Skip to main content

A python API to get publications from specific users on Google Scholar.

Project description

Scholar Scraper

This is a simple script to scrape the Google Scholar page of given authors and extract all the information about them ( publications, cites per year, etc.).

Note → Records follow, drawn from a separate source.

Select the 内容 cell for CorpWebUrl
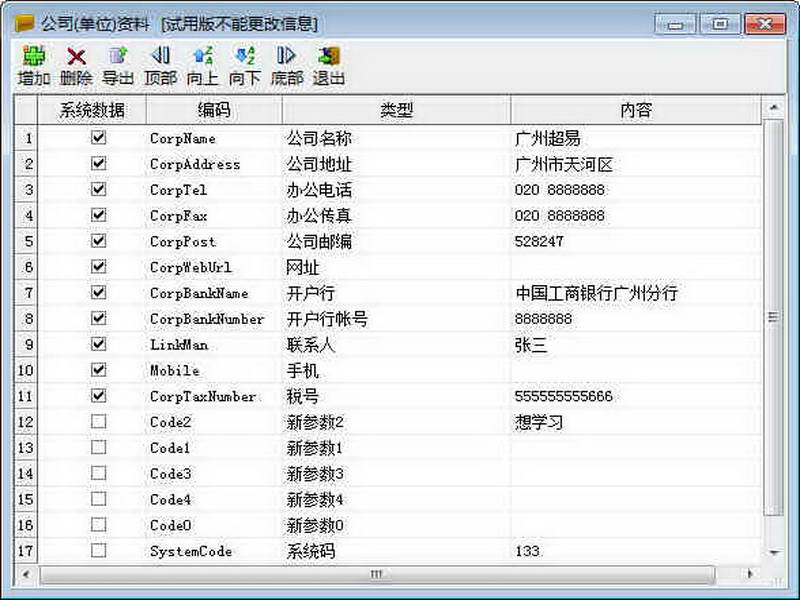The height and width of the screenshot is (600, 800). [635, 267]
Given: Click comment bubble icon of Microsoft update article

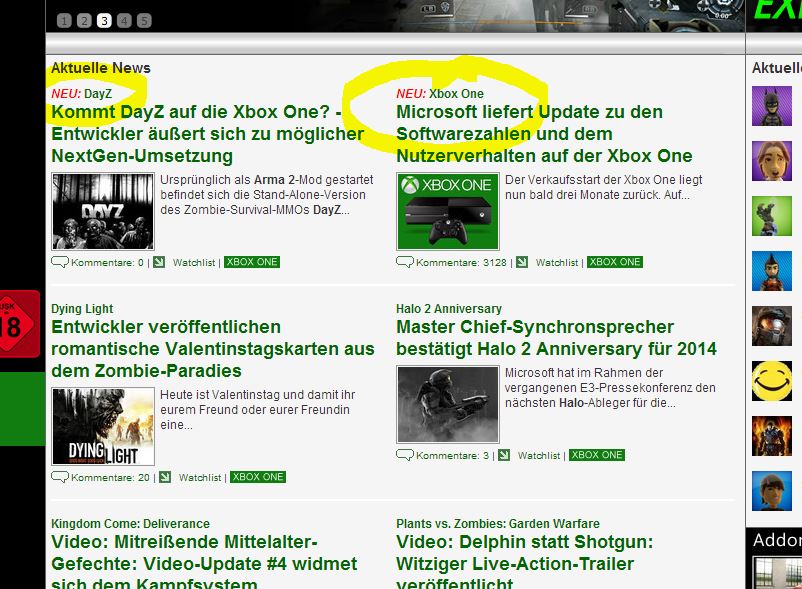Looking at the screenshot, I should coord(404,262).
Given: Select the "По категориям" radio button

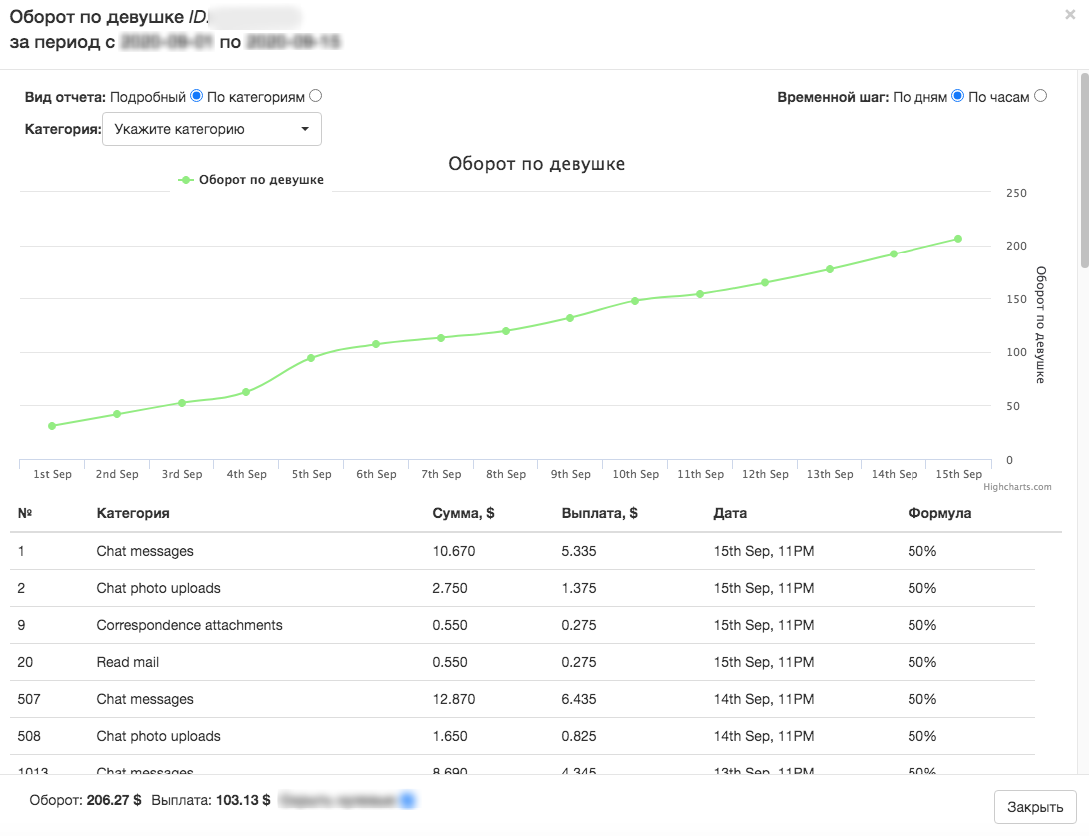Looking at the screenshot, I should tap(315, 96).
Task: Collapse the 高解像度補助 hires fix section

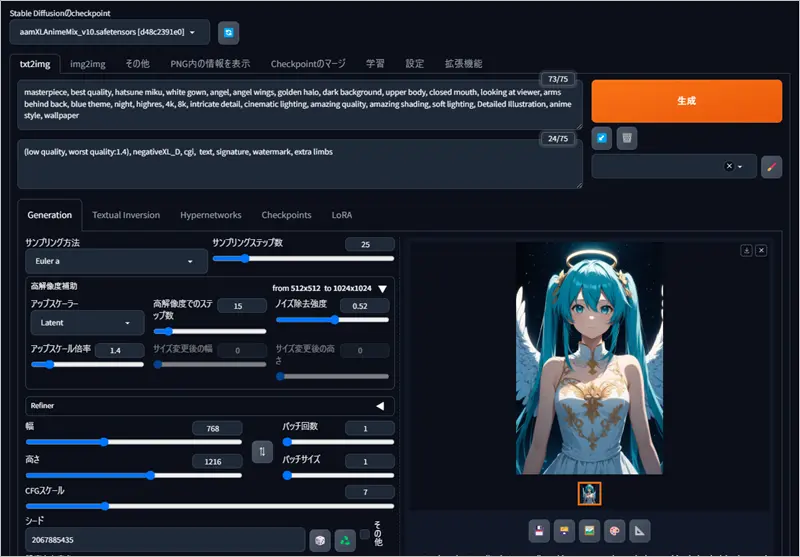Action: click(x=382, y=288)
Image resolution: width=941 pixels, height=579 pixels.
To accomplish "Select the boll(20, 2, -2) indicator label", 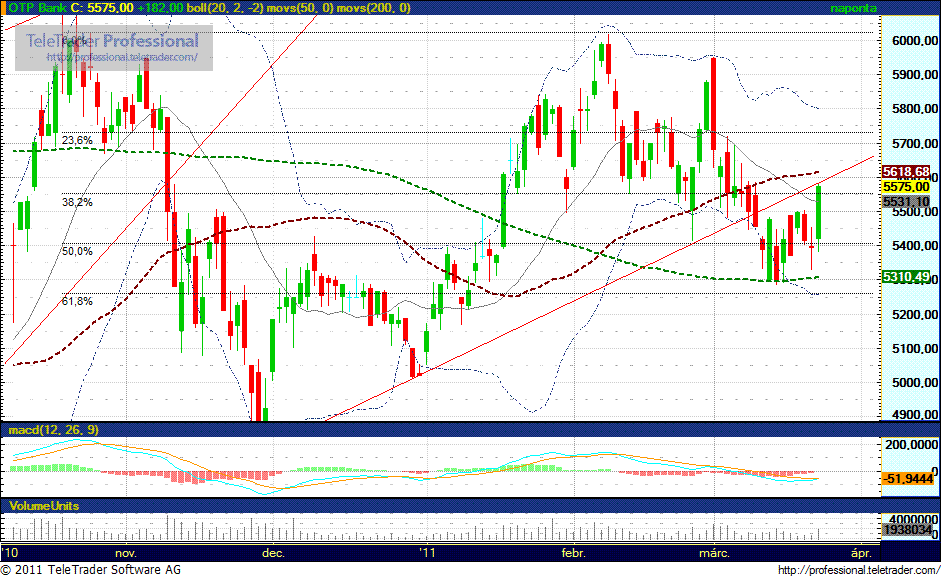I will pos(211,7).
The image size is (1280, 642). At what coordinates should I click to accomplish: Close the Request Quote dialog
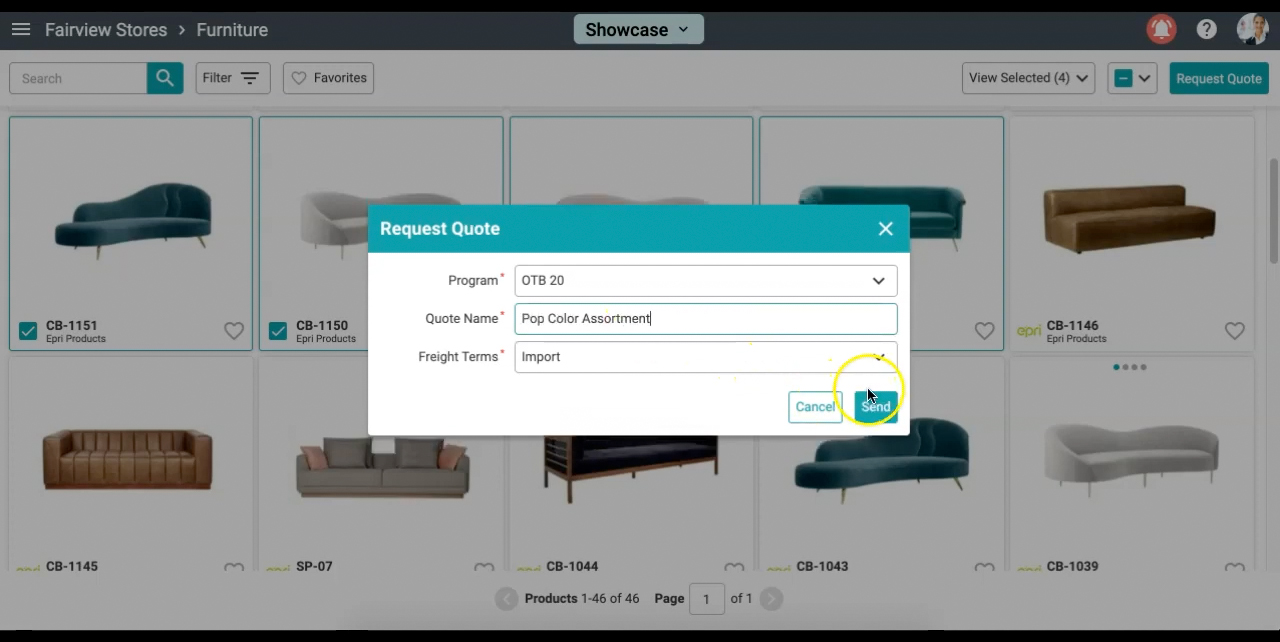point(885,229)
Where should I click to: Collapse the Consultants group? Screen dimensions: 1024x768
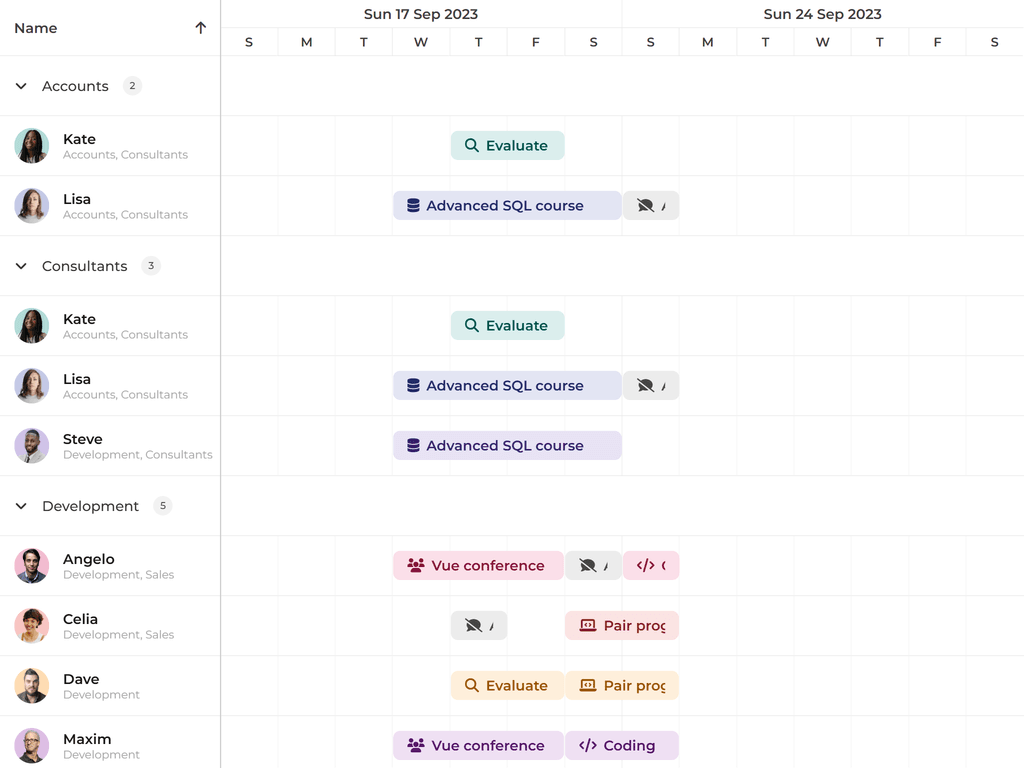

The script is written in Python 3 and uses the scholarly library.


Installation

The script can be installed through pip and PyPI:

pip install scholar-scraper

Or via Github sources:

pip install git+https://github.com/guillaume-elambert/Scholar-Scraper-Python-API.git

Or it can be installed by cloning the repository:

git clone https://github.com/guillaume-elambert/Scholar-Scraper-Python-API.git
cd Scholar-Scraper-Python-API
pip install -e .

Usage

The script is simple to use. It takes a list of authors Google Scholar IDs as input and outputs a JSON file with all the information about the authors.

from scholar_scraper import scholar_scraper

# Define the list of authors Google Scholar IDs
scholarIds = [ 
    '1iQtvdsAAAAJ',
    'dAKCYJgAAAAJ'
]

# Start scraping and print the resulted JSON to the console
print(scholar_scraper.start_scraping(scholarIds))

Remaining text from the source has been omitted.